Clinging to the past, clinging to memories as if we won’t have anymore– it gets in the way of our present relationships. Likewise, the body clings to calories and gets in the way of being able to do that yoga pose or whatever else it is that we’re beating up our body for when its actually our head fixing the game.
“FEEL THE CHAIR SUPPORTING YOU…”
During last night’s meditation with Tibetan singing bowls to get connected with our root chakras, I felt tension melting away from my jaw area. Then I felt it dripping away from my shoulders. Just this weekend, J had remarked about tight my shoulders were. “I’m worrying a lot about money.” I told him. I’m just starting the second year of my business. Stability is not yet the name of my banking game. At ecstatic dance Sunday morning, Cheri set the intention on forgiveness, and my body took me to surrender over and over again. Showed me how much I fight gravity– how much I fight What Is. Sitting in my chair as the sound of the bowls washed over me, I wondered how many of my fears and resentments, worries and frustrations stem from feeling unsupported. The addictions that occur when the root chakra is imbalanced are all tied to feeling supported: food, gambling, shopping, work. They’re all ways to try to gain support and security.

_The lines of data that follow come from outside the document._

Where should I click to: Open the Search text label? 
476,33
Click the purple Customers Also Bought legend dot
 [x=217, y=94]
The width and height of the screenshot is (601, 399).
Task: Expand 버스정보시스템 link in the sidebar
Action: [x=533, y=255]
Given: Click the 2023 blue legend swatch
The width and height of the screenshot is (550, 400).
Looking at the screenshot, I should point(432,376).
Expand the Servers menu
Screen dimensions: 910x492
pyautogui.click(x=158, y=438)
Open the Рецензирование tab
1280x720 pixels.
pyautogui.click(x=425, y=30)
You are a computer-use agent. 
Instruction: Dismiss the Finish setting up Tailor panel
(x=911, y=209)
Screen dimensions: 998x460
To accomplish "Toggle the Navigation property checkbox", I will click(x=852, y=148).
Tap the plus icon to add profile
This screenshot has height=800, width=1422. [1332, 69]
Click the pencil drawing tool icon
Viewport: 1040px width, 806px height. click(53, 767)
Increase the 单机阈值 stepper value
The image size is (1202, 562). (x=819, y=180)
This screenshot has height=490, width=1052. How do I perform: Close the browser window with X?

I have all these stories about being unsupported. Stories about why I wasn’t supported. Stories about why I’m not supported. Stories about whether I’m worthy of support. Stories about what support costs. Stories about what support means.
So there I am, with my body supporting my life, and the chair beneath me supporting my body, and my house supporting the chair, and the earth supporting my house, watching all these stories about being unsupported run through my head.
The problem is not lack of support, the problem is not seeing the support. The problem is being afraid to receive the support all around. The problem is the way these stories drip their poison over the soul over the years, and how our eyes, ears, and heart closes as a result.
I’d spent the height of Sunday morning’s dance wave spiritually wretching. Leaned over heaving with all I had to get out the poison I’d been fed. I realize now what it was I was purging. How my body knows before I do what it is I need!
To close out last night’s work with the root chakra, it seemed natural to do a fire ceremony to echo the root’s fire energy. We tossed our physical and monetary fears into the flames to transform them into the acceptance and abundance that comes when we connect to how our bodies, the Earth, and the Universe are supporting our every need.
How much resistance do you have to the root chakra affirmations listed above? Why not journal a little bit about each one and see what you discover?